# exterior screws



## missouricamper (Jun 28, 2004)

I am missing some of the exterior screws that are painted to match the siding. Has that happened to anyone else? Did you get them through the dealer or the manufactuer? Should I have been tightening them throughout the years, or is this just a general maintenance issue?


----------



## Bopper (Feb 2, 2004)

Greetings:

I had problems with the exterior screws almost as soon as I got the trailer home from the dealership. The paint came off several and they started to streak. A couple started to rust.

The solution was to replace them all with stainless steel screws. They retain their appearance without rusting and do not cause problems. The "look" without paint is actually quite nice. It took about $5.00 and an hour of work. I split the job up over several sessions and used a power driver.

Regards,
Bopper

2002 23FBS Outback and 2002 Ford Explorer
2 Adults and 2 very spoiled Cocker Spaniels


----------



## RVCarolina (Jul 31, 2004)

I think the "stainless screw mod" sounds great. Just added to my "to-do" list.

There is an older post I've seen here that stated some of the old screws had been
shortened at the factory. I think it was the ones around the slide. Don't know if
this applies to your model, but it might be something to look out for when replacing yours.

Fred


----------



## Bopper (Feb 2, 2004)

Greetings again:

I forgot to mention about the shortened screws. They are in the four corner blocks on the slideout. It appears that they are the same screws as in the exterior moulding, but with about 1/4" cut off.

Regards,
Bopper

2002 23FBS and 2002 Ford Explorer
2 Adults and 2 very spoiled Cocker Spaniels


----------



## Thor (Apr 7, 2004)

________________________

▶ [Tasks to perform]
1: In the thread on exterior trailer screws, where are the screws that were shortened at the factory?
2: List every problem Bopper reports having with the original exterior screws in the thread on exterior trailer screws.
3: Please carry on the thread on exterior trailer screws from its final line.

▶ [Available data]
________________________

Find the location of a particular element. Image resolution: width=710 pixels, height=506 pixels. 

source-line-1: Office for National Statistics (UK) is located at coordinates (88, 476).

________________________

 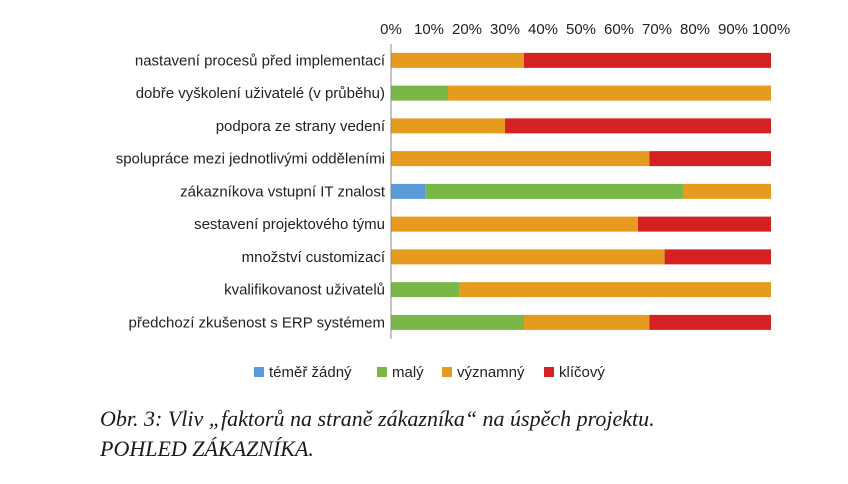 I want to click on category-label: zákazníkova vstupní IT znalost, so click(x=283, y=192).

________________________

▶ [Responses to the exercise]
1: They are in the four corner blocks on the slideout.

2:
- The paint came off several screws.
- The screws started to streak.
- A couple of the screws started to rust.

3:
Just noticed I was missing 7 screws. They all were over tightened and the heads broke off.









Replacing then with stainless steel wasn't so easy becuase I had to drill them out.









All fixed now and properly torqued.









Thor


----------



## aplvlykat (Jan 25, 2004)

I also have had problems with screws staying tight. My solution was to add several supports to the side peices that run the lenght of the TT above the wheels. The new supports are simple alum. angle that I screwed to the wood and to the lip, like what Keystone had done, only with the extra support at all corners the side no longer vibrates and the screws stay tight now. Just one way to do it, Good luck, Kirk


----------



## Thor (Apr 7, 2004)

Kirk

I like your idea, I my screws pop again, I will copy your idea. I am assuming there is no patent on this???









Any pics of your improvement?

Thor


----------



## BigBadBrain (Aug 26, 2004)

My wife mentioned loose screws to me and you know, I checked the whole camper over twice and couldn't find a thing! I think she's imagining it.


----------



## camping479 (Aug 27, 2003)

Yeah, they tell me I have a few loose screws too!!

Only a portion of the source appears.